Baptist Hospital News

Contact: Kristi Gooden, Baptist Hospital, 615-284-5446, kristi.gooden@baptisthospital.com

BAPTIST HOSPITAL RECEIVES GET WITH THE GUIDELINES SILVER PLUS PERFORMANCE AWARD
Award demonstrates Baptist Hospital’s commitment to quality care for stroke patients

Nashville, Tenn. – Feb. 25, 2010 – Baptist Hospital has received the American Heart Association/American Stroke Association’s Get With The Guidelines® Stroke Silver Plus Performance Achievement Award.  The award recognizes Baptist Hospital’s commitment and success in implementing a higher standard of stroke care by ensuring that stroke patients receive treatment according to nationally accepted standards and recommendations. 
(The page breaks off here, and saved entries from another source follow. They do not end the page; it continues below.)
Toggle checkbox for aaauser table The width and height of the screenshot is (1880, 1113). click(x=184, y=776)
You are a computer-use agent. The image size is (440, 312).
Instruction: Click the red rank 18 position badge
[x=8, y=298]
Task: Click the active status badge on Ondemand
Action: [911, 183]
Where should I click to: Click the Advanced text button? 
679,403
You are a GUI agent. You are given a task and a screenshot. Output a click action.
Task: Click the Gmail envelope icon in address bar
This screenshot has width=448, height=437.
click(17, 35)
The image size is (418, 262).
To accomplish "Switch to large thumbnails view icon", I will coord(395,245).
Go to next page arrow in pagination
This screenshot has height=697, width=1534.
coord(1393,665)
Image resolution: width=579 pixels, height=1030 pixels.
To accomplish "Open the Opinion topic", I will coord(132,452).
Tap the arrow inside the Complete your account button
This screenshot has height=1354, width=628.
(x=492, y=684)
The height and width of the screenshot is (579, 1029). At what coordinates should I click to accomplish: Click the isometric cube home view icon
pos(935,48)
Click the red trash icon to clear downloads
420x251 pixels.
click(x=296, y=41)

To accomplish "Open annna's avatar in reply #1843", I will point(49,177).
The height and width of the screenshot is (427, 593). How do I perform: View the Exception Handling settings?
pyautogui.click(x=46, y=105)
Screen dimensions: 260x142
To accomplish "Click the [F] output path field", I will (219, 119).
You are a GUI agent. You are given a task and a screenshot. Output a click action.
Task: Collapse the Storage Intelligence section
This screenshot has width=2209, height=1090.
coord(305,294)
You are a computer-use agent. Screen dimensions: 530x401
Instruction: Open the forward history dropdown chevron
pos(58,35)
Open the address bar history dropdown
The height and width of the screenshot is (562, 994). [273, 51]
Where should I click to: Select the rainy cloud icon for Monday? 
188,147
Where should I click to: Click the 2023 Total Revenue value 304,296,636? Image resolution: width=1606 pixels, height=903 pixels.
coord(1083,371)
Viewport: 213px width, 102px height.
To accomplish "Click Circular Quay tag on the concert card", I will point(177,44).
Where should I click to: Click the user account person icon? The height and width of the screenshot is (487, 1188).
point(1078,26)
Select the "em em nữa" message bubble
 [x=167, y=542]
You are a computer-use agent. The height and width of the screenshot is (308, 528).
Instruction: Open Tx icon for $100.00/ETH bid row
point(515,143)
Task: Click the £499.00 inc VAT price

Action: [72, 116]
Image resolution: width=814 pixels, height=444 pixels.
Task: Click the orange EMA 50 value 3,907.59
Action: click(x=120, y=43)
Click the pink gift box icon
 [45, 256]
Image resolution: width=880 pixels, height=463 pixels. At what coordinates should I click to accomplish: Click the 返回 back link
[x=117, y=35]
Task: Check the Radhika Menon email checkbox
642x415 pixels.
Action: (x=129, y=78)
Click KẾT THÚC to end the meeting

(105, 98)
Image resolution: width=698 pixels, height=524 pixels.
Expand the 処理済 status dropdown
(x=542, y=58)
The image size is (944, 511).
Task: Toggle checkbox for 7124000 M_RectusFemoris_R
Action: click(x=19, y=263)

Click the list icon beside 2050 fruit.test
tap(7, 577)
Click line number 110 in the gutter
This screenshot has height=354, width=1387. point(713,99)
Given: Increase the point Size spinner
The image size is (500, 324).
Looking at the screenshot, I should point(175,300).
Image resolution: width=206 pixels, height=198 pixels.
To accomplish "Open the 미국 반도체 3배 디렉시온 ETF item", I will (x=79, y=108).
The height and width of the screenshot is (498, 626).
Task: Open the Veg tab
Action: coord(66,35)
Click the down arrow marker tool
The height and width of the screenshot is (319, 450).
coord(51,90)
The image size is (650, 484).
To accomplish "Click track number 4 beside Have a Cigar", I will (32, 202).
To receive the Get With The Guidelines Stroke Silver Plus Performance Achievement Award, Baptist Hospital achieved at least 12 consecutive months of 85 percent or higher adherence to all Get With The Guidelines Stroke Performance Achievement indicators and achieved at least 75 percent or higher compliance with six of 10 Get With The Guidelines Stroke Quality Measures, which are reporting initiatives to measure quality of care, during that same time period. 

These measures include aggressive use of medications, such as tPA, antithrombotics, anticoagulation therapy, DVT prophylaxis, cholesterol reducing drugs and smoking cessation, all aimed at reducing death and disability and improving the lives of stroke patients.

“With a stroke, time lost is brain lost and the Get With The Guidelines Stroke Silver Plus Performance Achievement Award demonstrates that our staff is committed to providing care that has been shown in scientific literature to quickly and efficiently treat stroke patients with evidence-based protocols,” said Michelle, Bertotti, stroke program coordinator at Baptist Hospital, which is certified by The Joint Commission as a Primary Stroke Center. 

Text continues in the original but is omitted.